Updated on 2024-10-25 GMT+08:00

Rewriting of HetuEngine Materialized Views

Enabling Rewriting of Materialized Views

HetuEngine provides the materialized view rewriting capability at the system or session level.

  • Enabling the materialized view rewriting capability at the session level:

    Run the set session materialized_view_rewrite_enabled=true command on the HetuEngine client

  • Enabling the materialized view rewriting capability at the system level:
    1. Log in to FusionInsight Manager as a user who can access the HetuEngine web UI.
    2. Choose Cluster > Services > HetuEngine to go its service page.
    3. In the Basic Information area on the Dashboard page, click the link next to HSConsole WebUI. The HSConsole page is displayed.
    4. Click Compute Instance to view the instance status of the tenant to which operations are to be performed. When the number of green and blue icons is 0, you can perform 5 to enable materialized view rewriting.
    5. In the Compute Instance page, locate the row that contains the tenant to which the target instance belongs and click Configure in the Operation column. On the tab page displayed, add the following custom parameters:
      Table 1 Custom parameters

      Parameter

      Value

      Parameter File

      materialized.view.rewrite.enabled

      true

      coordinator.config.properties

      materialized.view.rewrite.timeout

      5

      coordinator.config.properties

      This step applies to MRS 3.2.0 or later.

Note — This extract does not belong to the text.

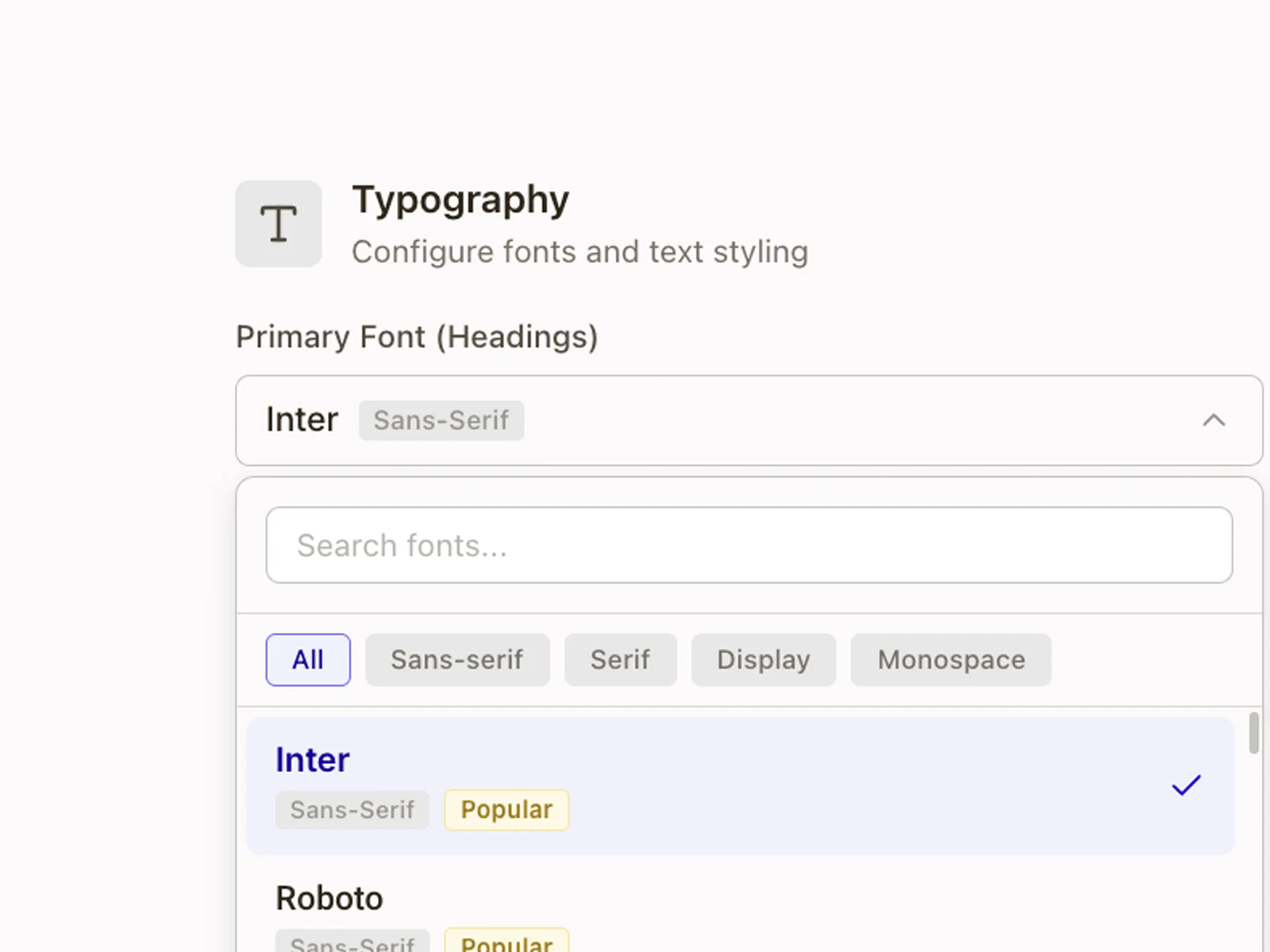Click the Typography section heading
1270x952 pixels.
460,200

      • materialized.view.rewrite.timeout: timeout interval for overwriting a materialized view, in seconds. The recommended value is 5 seconds. Materialized view rewrite takes some time. This parameter can be added to limit the performance loss caused by rewrite. After materialized view rewrite times out, the original SQL statement is executed.
      • To enable the materialized view function at the session level and enable the timeout control for materialized view rewrite, run the set session materialized_view_rewrite_timeout = 5 command first.
    6. Set Start Now to Yes and click OK.

Scope of Materialized View Rewriting

  • Supported materialized view types

    BOOLEAN, DECIMAL, DOUBLE, REAL/FLOAT, INT, BIGINT, SMALLINT, TINYINT, CHAR/VARCHAR, DATE, TIME, TIMESTAMP, INTERVAL YEAR TO MONTH, INTERVAL DAY TO SECOND, BINARY/VARBINARY, and UUID.

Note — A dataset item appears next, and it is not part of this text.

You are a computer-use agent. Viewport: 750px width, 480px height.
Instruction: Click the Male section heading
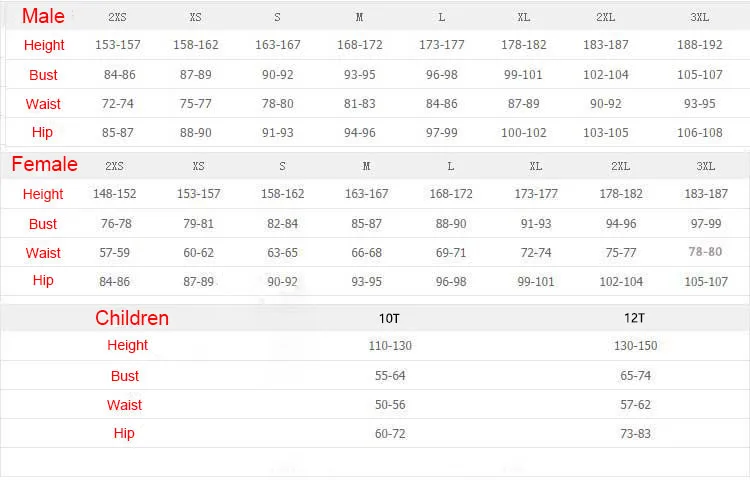[43, 16]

  • Supported functions for materialized view rewriting
    • Conversion function: Only the CAST function is supported.
    • String function: All string functions are supported, including char_length, character_length, chr, codepoint, decode, encode, find_in_set, format_number, locate, hamming_distance, instr, levenshtein, levenshtein_distance, ltrim, lpad, octet_length, position, quote, and repeat2.
    • Mathematical operator: All mathematical operators are supported.
    • Aggregate function: COUNT, SUM, MIN, MAX, AVG, LEAD, LAG, FIRST_VALUE, LAST_VALUE, COVAR_POP, COVAR_SAMP, REGR_SXX, REGR_SYY, STDDEV_POP, STDDEV_SAMP, VAR_POP, VAR_SAMP, ROW_NUMBER, RANK, PERCENT_RANK, DENSE_RANK, and CUME_DIST are supported.

    In the following scenarios, materialized views cannot be used to rewrite SQL queries that contain functions:

    • SQL queries contain parameterless functions.
    • SQL queries contain functions supported by HetuEngine that obtain different types of return values based on parameter types.
    • SQL queries contain nested functions or functions that may throw exceptions causing rewrite failures.
  • The statement for creating materialized views does not support the table name that contains two elements.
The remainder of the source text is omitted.